Activity =
What lines of the data below include the word "will"? Report them by copying each.

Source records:
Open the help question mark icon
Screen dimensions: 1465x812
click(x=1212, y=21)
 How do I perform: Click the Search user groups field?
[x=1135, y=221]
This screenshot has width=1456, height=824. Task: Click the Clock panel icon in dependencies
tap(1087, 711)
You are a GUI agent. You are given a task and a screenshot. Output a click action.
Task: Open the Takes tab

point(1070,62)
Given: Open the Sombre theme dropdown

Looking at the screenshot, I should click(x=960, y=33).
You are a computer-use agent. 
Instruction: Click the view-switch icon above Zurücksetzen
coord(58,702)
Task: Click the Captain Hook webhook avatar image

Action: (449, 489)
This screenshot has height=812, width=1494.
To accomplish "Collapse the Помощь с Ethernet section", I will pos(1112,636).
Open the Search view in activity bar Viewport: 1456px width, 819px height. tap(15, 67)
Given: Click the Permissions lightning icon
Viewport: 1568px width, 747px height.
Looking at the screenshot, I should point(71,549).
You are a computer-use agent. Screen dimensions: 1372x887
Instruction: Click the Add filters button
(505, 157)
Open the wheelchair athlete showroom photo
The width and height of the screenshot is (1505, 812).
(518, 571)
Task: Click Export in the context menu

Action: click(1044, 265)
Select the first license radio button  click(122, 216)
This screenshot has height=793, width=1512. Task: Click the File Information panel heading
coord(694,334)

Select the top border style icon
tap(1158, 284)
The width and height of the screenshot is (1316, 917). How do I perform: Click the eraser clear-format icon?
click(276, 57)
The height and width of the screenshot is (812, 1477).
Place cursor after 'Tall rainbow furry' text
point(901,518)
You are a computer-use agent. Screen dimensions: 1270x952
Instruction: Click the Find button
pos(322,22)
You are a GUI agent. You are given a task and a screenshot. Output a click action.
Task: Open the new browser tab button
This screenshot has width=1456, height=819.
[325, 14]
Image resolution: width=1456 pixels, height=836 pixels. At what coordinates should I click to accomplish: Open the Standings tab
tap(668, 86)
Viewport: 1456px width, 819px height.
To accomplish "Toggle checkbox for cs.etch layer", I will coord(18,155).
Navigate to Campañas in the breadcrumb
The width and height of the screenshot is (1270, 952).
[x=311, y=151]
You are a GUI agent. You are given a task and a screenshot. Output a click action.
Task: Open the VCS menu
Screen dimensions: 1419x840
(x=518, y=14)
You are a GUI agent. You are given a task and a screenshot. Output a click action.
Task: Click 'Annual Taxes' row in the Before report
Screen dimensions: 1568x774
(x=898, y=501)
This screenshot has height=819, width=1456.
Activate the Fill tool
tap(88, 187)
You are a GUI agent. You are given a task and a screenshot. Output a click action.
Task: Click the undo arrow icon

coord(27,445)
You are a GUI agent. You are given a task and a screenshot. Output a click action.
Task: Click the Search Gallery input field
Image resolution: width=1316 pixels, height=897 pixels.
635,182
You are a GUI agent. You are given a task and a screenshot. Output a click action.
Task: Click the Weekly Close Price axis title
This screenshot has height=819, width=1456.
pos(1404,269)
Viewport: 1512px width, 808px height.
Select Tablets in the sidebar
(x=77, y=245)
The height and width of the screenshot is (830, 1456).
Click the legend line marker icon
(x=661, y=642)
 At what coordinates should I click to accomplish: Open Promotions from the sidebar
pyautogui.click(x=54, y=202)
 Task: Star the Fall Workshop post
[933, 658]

Exercise answer =
To accomplish "Collapse the Помощь с Ethernet section", I will pos(1112,636).
To accomplish "Toggle checkbox for cs.etch layer", I will coord(18,155).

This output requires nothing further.